[Given data]
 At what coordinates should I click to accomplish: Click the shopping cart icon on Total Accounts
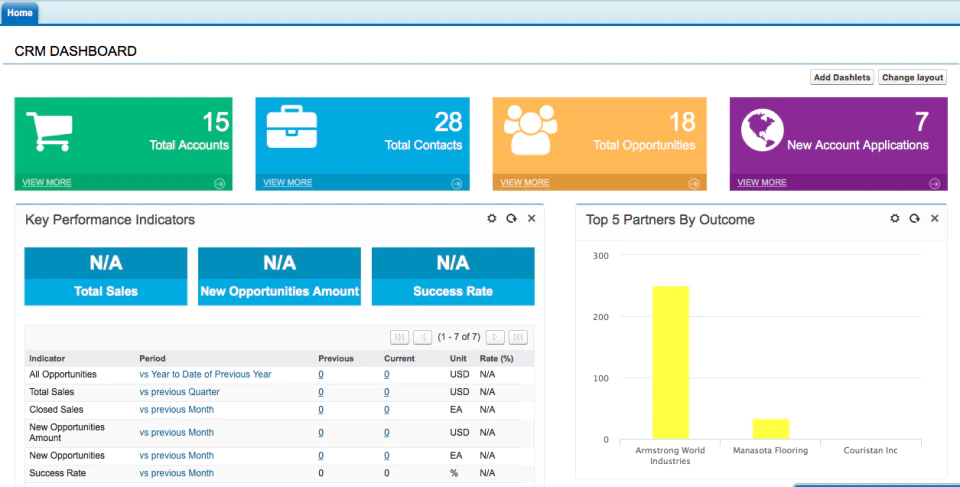click(49, 131)
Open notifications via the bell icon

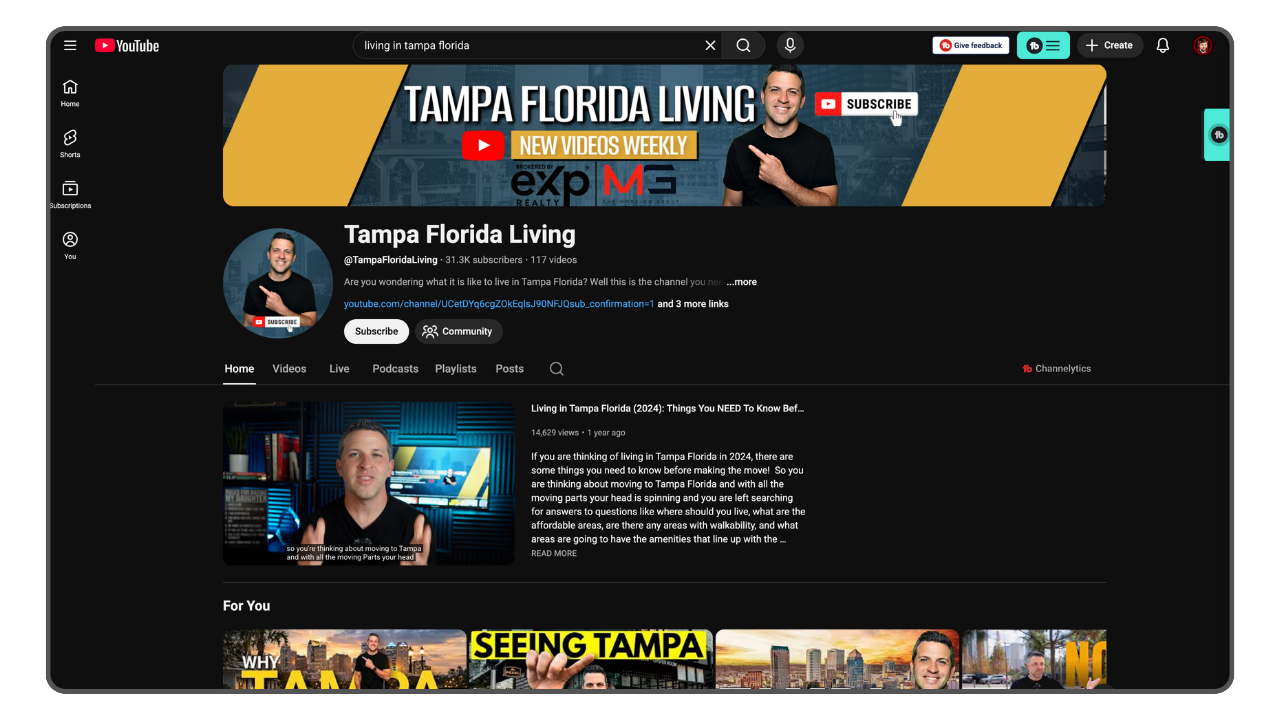[x=1162, y=45]
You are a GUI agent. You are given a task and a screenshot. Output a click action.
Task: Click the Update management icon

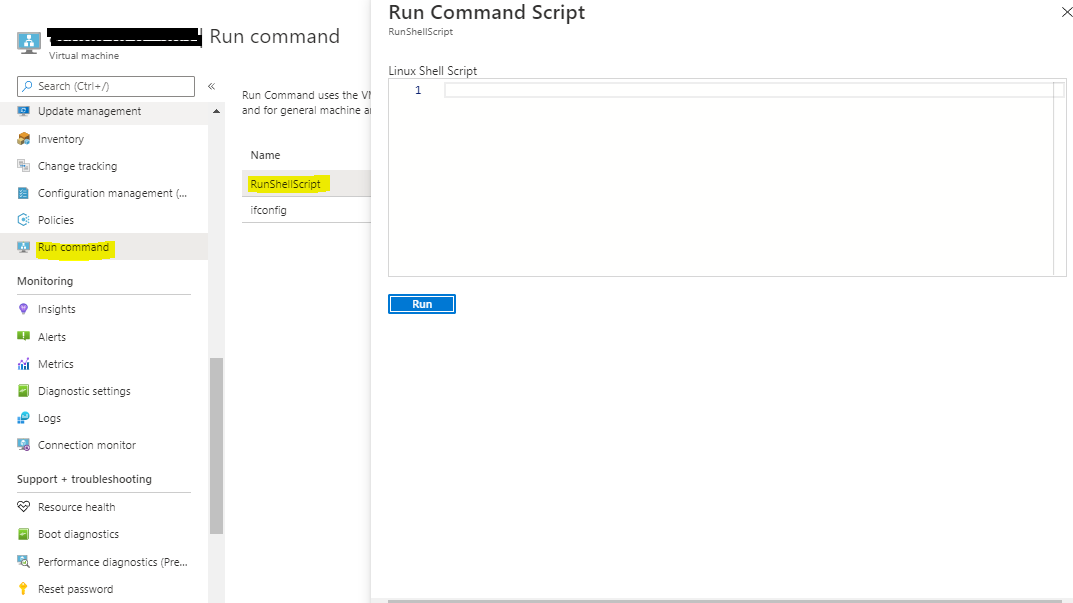pyautogui.click(x=24, y=111)
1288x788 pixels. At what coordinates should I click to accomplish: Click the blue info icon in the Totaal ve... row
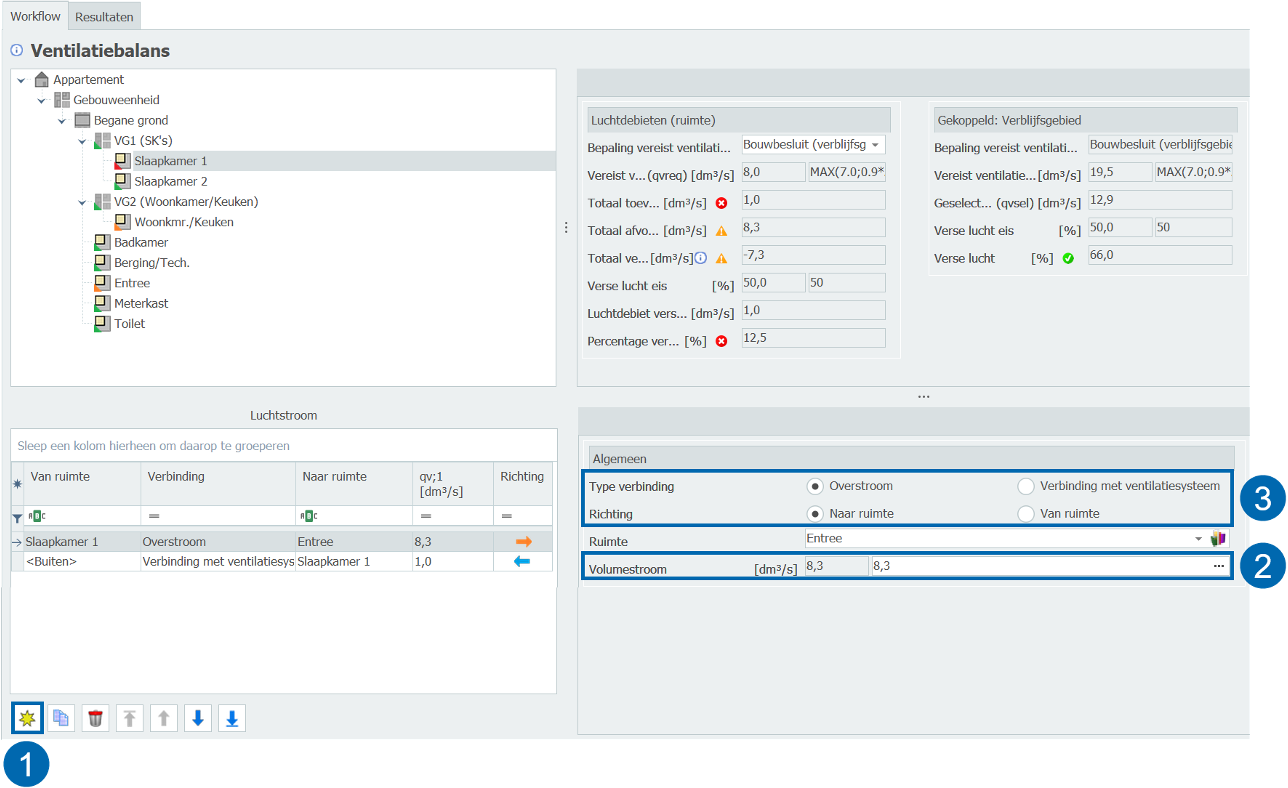pyautogui.click(x=701, y=257)
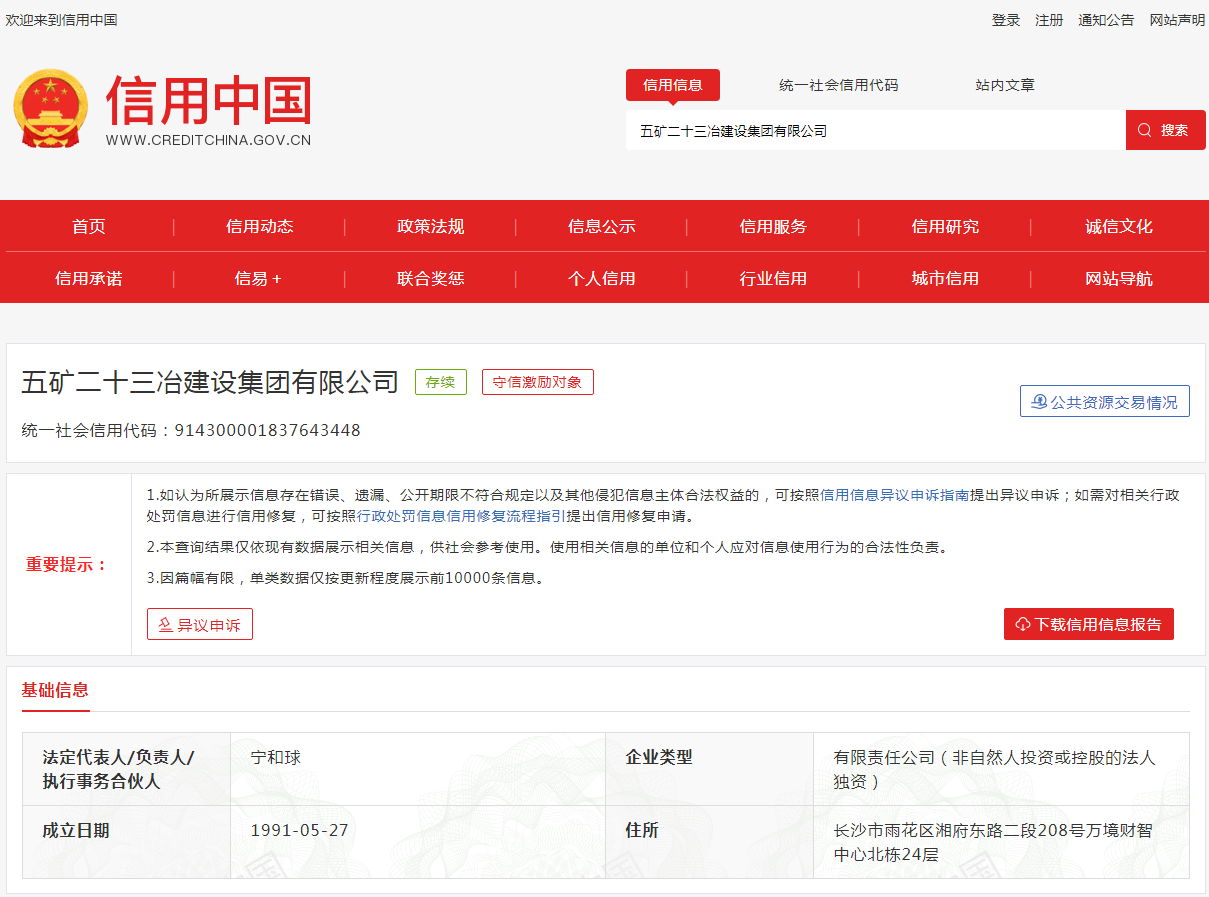Image resolution: width=1209 pixels, height=897 pixels.
Task: View 通知公告 announcements
Action: [x=1105, y=19]

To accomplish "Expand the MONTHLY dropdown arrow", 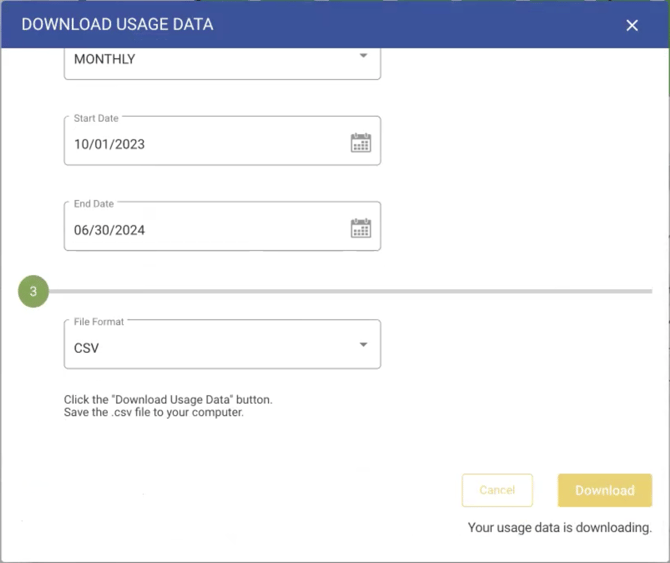I will [x=363, y=56].
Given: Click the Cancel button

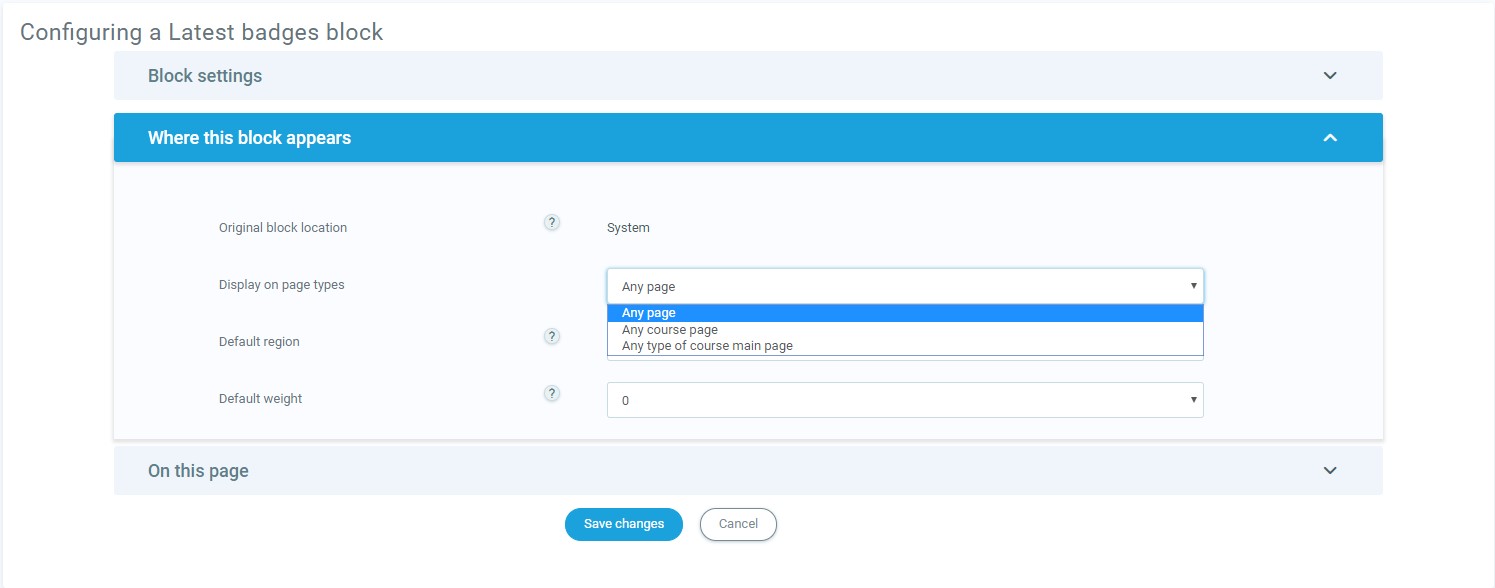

[Assignment] Nothing but an exact copy belongs in the answer: the lines from the top of the records through the line containing "You are a GUI", minus the pictures.

[Solution to this task]
 At what coordinates should I click to accomplish: Click the shopping cart icon on Total Accounts
click(49, 131)
Open notifications via the bell icon

[x=1162, y=45]
You are a GUI agent. You are given a task and a screenshot. Output a click action.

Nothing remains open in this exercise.